Previously, CMake 4.0.3 did not explicitly pass a C standard flag, which allowed clang-cl to operate in a GNU-compatible
mode where the shorthand asm keyword - provided as a GNU extension - was accepted. However, starting with CMake 4.1.0,
the build system began explicitly adding the **-clang:-std=c23** flag, forcing the compiler into strict ISO C23 mode and
disabling GNU-specific extensions. As a result, any occurrence of asm caused a compilation error:
```error: use of undeclared identifier 'asm'```
To resolve this, we replaced all instances of **asm** with the standard-compliant **\_\_asm\_\_** keyword. Unlike **asm**,
which is a GCC-specific convenience, **\_\_asm\_\_** is a reserved identifier explicitly recognized by both GCC and Clang,
even in strict standards mode.
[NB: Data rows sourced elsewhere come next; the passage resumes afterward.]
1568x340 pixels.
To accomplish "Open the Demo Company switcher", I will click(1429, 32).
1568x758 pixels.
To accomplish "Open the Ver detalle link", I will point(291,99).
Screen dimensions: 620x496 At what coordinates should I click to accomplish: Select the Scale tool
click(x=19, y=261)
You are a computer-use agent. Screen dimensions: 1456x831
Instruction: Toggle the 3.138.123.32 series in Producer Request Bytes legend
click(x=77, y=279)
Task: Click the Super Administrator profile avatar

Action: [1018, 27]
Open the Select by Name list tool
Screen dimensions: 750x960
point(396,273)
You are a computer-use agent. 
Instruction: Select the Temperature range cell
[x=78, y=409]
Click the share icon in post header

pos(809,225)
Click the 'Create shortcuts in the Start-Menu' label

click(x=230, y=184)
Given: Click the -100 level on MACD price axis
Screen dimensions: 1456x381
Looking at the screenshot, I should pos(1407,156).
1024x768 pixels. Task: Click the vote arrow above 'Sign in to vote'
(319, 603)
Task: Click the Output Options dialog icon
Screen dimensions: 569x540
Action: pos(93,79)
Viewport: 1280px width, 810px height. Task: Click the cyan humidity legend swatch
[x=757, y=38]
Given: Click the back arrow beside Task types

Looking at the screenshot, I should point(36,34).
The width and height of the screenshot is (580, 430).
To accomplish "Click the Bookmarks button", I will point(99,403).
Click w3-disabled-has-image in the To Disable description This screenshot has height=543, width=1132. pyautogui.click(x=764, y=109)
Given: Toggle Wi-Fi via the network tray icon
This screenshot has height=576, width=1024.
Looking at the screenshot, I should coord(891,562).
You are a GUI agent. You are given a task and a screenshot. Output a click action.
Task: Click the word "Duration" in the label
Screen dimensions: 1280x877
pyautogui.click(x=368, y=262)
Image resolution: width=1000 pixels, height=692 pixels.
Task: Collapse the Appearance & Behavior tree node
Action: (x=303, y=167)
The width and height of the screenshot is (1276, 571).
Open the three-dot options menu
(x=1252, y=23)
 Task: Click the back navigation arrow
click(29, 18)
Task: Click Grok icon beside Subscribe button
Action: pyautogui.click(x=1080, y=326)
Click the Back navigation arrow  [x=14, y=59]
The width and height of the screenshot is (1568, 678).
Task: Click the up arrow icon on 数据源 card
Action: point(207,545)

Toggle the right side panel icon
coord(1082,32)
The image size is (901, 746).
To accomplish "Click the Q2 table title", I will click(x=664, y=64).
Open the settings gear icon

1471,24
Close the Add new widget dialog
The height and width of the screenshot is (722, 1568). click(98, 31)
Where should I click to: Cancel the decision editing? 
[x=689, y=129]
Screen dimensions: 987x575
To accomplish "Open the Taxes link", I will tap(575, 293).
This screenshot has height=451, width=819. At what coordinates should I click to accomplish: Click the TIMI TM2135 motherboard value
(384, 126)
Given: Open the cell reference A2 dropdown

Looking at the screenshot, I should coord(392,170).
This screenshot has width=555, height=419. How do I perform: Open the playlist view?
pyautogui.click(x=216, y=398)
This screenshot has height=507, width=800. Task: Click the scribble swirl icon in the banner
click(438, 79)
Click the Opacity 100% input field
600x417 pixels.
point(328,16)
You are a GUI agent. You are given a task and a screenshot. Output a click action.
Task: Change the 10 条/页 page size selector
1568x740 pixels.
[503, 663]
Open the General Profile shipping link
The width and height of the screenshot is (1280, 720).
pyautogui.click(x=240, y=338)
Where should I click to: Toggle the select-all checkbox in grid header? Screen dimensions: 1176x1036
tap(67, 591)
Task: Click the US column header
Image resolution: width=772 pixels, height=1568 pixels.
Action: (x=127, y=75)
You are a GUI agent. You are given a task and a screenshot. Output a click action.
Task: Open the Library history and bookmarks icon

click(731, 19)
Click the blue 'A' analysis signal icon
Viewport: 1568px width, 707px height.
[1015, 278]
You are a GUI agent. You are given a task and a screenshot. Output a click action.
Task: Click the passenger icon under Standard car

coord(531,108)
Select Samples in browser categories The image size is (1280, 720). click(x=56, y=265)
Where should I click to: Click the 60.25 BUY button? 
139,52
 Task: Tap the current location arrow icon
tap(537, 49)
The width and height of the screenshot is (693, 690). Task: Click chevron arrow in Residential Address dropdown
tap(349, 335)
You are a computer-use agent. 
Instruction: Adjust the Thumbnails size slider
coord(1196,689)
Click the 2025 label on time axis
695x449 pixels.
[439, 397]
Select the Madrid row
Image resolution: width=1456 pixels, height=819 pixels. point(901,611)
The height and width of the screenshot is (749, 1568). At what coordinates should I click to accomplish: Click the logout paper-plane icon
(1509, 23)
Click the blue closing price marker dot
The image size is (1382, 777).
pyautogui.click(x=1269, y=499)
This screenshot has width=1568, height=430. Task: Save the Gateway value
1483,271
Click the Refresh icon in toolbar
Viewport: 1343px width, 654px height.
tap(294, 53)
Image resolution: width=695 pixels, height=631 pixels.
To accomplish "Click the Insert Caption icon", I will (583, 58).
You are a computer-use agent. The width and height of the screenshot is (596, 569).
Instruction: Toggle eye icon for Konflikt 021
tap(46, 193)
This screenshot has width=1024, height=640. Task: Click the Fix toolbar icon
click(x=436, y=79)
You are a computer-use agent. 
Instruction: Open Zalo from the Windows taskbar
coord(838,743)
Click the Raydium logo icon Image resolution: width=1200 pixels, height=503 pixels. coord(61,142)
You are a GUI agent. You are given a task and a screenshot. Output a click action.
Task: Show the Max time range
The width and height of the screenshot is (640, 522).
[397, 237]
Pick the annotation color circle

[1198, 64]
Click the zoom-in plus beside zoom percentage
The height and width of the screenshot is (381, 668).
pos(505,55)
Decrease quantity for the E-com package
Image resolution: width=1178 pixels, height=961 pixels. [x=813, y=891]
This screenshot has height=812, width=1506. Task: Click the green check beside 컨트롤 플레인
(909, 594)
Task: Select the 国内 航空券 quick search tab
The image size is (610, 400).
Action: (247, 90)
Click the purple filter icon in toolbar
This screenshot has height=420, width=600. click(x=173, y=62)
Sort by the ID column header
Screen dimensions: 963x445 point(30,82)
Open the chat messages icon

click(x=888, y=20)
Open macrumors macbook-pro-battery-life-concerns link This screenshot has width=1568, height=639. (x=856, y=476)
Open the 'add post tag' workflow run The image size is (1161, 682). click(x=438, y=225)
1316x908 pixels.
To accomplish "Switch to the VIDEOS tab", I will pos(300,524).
This change ensures consistent compatibility across compilers and aligns the codebase with
the C23 standard.
### Fixing a Race Condition in HlComPortReadLsr Caused by a Shared Static Variable
We discovered a critical race condition and state management issue in the HlComPortReadLsr function, which handles
reading from serial (COM) ports. The root cause was the use of a local static variable:
``STATIC UCHAR RingFlag;``
In C, declaring a local variable as static means it is allocated only once and retains its value across all future calls
to the function. However, this also means there is only a single instance of RingFlag, shared by every call to
**HlComPortReadLsr()** - regardless of which COM port (PCPPORT instance) is being accessed. This design flaw introduced
two major problems - State Corruption. The function incorrectly allowed the state of one port to "leak" into another. If
**HlComPortReadLsr()** was called for COM1 and set **RingFlag** to a specific value, a subsequent call for COM2 would
reuse that value, leading to incorrect logic and inconsistent results. The solution was to remove the shared static
variable and make **RingFlag** instance-specific, ensuring each port operates on its own state.
### Fixing Framebuffer Rendering by Using Correct Pitch and Bytes-Per-Pixel Calculations
We fixed a bug in the framebuffer driver that caused severe graphical glitches on many real devices. The issue stemmed
from incorrect assumptions about how pixel data is laid out in video memory. The original implementation in
**xtoskrnl/hl/fbdev.c** made two major mistakes when calculating pixel addresses:
* **Ignoring the Pitch (Stride):** The code assumed that moving from one scanline to the next could be done by adding
**screen_width * bytes_per_pixel**. It used **HlpFrameBufferData.PixelsPerScanLine** - the number of visible pixels
per line - to perform the calculation. However, modern graphics hardware often aligns each scanline to specific memory
boundaries (e.g., 16 bytes), which means the actual distance between the start of consecutive lines, known as the
**Pitch (or stride)**, can be larger than **width * bytes_per_pixel**. By ignoring Pitch, the code miscalculated the
start of each line, causing images to appear skewed, torn, or completely distorted.
* **Hardcoding Pixel Size:** The original driver assumed that each pixel was always 4 bytes (32-bit color), using
formulas like:
``FrameBufferIndex = 4 * PositionY + 4 * PositionX;``
This made the driver incompatible with display modes using 24-bit or 16-bit color depths.
We have addressed these issues by introducing a hardware-correct approach. We have added BytesPerPixel to the framebuffer
data structure. It's value is calculated once during initialization. This eliminates all hardcoded assumptions about pixel
size.
Additionally, all drawing functions were updated to use the proper formula for calculating pixel address. This fix ensures
correct rendering across all supported color depths and hardware configurations, eliminates graphical artifacts, and makes
the framebuffer driver fully compliant with modern graphics standards.